Main description:

Manipulating or grasping objects seems like a trivial task for humans, as these are motor skills of everyday life. Nevertheless, motor skills are not easy to learn for humans and this is also an active research topic in robotics. However, most solutions are optimized for industrial applications and, thus, few are plausible explanations for human learning. The fundamental challenge, that motivates Patrick Stalph, originates from the cognitive science: How do humans learn their motor skills? The author makes a connection between robotics and cognitive sciences by analyzing motor skill learning using implementations that could be found in the human brain - at least to some extent. Therefore three suitable machine learning algorithms are selected - algorithms that are plausible from a cognitive viewpoint and feasible for the roboticist. The power and scalability of those algorithms is evaluated in theoretical simulations and more realistic scenarios with the iCub humanoid robot.
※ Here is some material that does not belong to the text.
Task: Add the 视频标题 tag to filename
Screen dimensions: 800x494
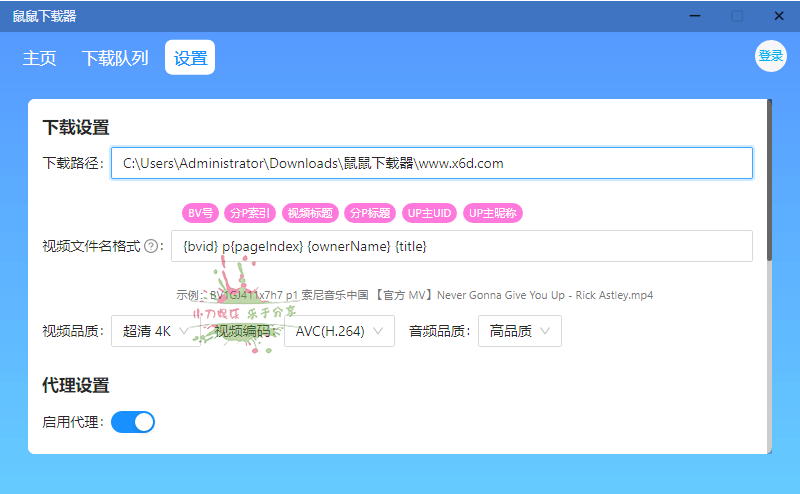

Convincing results confirm the applicability of the approach, while the biological plausibility is discussed in retrospect.

Contents:

Introduction and Motivation.- Introduction to Function Approximation and Regression.- Elementary Features of Local Learning Algorithms.- Algorithmic Description of XCSF.- How and Why XCSF works.- Evolutionary Challenges for XCSF.- Basics of Kinematic Robot Control.- Learning Directional Control of an Anthropomorphic Arm.- Visual Servoing for the iCub.- Summary and Conclusion.